Chapter 8: Analyzing Results and Bottleneck Identification
Time to put everything together. In this exercise, you will run a load test against the Shopping Portal, analyze the results, identify bottlenecks, and write a mini performance report. This is the closest thing to what you will do on a real project.
Create a JMeter test plan targeting the Shopping Portal with three endpoints: Homepage (/shopping), Product List (/shopping/products), and Product Detail (any product page).
Configure a Thread Group: 50 users, ramp-up over 60 seconds, hold for 3 minutes, then ramp down.
Add a Summary Report listener and configure results file output (.jtl).
Run the test in non-GUI mode with HTML report generation: jmeter -n -t test.jmx -l results.jtl -e -o ./report
Open the HTML report. Answer: What is the overall error rate? What is the p95 response time? What is the peak throughput?
Look at the Response Times Over Time chart. Is the line flat, rising, or spiking? At what user count did degradation start (if any)?
Look at the Aggregate Report. Which endpoint is slowest? Which has the highest error rate?
Write a 3-sentence executive summary of your findings.
Even without running a test, you can practice analysis skills. Study the following simulated data and answer the questions below.
Test Configuration:
- 300 concurrent users, ramp-up over 3 minutes, hold for 10 minutes
- 4 endpoints: /login, /dashboard, /api/transactions, /api/transfer
Aggregate Results:
────────────────────────────────────────────────────────────
Endpoint Samples Avg(ms) p50 p95 p99 Err%
/login 12,000 180 150 420 800 0.1%
/dashboard 30,000 220 180 550 1,200 0.2%
/api/transactions 25,000 450 300 1,800 4,500 1.5%
/api/transfer 8,000 2,100 800 8,200 15,000 6.8%
────────────────────────────────────────────────────────────
Server Metrics During Peak Load:
- App Server CPU: 55%
- App Server Memory: 72% (stable)
- DB Server CPU: 94%
- DB Active Connections: 19 of 20 (connection pool almost full)
- DB Slow Query Log: SELECT * FROM accounts WHERE user_id = ?
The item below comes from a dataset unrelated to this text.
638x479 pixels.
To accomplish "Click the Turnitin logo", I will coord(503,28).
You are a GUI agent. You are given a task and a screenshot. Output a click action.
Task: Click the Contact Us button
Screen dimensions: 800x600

AND status = 'active' -- avg 1,200ms, called 33,000 times
Error Details:
- 95% of errors are HTTP 504 (Gateway Timeout) on /api/transfer
- 5% of errors are HTTP 500 on /api/transactionsUsing the simulated data above, create a findings table with the following SLA targets: Login p95 < 500ms, Dashboard p95 < 1 second, Transactions p95 < 2 seconds, Transfer p95 < 3 seconds, Overall error rate < 1%, System must support 300 concurrent users. Mark each as PASS or FAIL and write a one-paragraph executive summary with a go/no-go recommendation.
Practicing with simulated data is how you build pattern recognition. On a real project, you will not have time to ponder each chart for 30 minutes. You need to recognize "oh, app CPU is low but DB CPU is high -- it is a query problem" instantly. Run through these exercises multiple times until the analysis feels automatic.
Key Point: Practice makes the analysis automatic. Run real load tests against the Shopping Portal, study simulated data, and write findings tables until you can identify bottleneck patterns in minutes, not hours.
Key Point: Run load tests against the Shopping Portal, analyze reports top-down, correlate with server metrics, and practice writing findings tables with clear pass/fail verdicts.
Answer all 8 questions, then submit to see your score.
1. In a JMeter HTML report, which metric should you use instead of Average Response Time to understand realistic user experience?
2. During a load test, throughput increases proportionally with users, then plateaus, then DROPS while response times spike. What phase has the system entered?
3. Your load test shows 5% errors, all HTTP 502 Bad Gateway, but the application logs show no errors. What is the most likely explanation?
4. Application server CPU is 40%, database server CPU is 92%, and response times are increasing linearly with user count. Where is the bottleneck?
5. In a soak test under constant load, memory usage climbs steadily over 4 hours and never stabilizes. What does this indicate?
6. What does Little's Law state in the context of performance testing?
7. When presenting performance test results to a non-technical product manager, what should come FIRST in your report?
8. The p50 response time for an endpoint is 100ms, but the p99 is 5,000ms (a 50x ratio). What does this large gap indicate?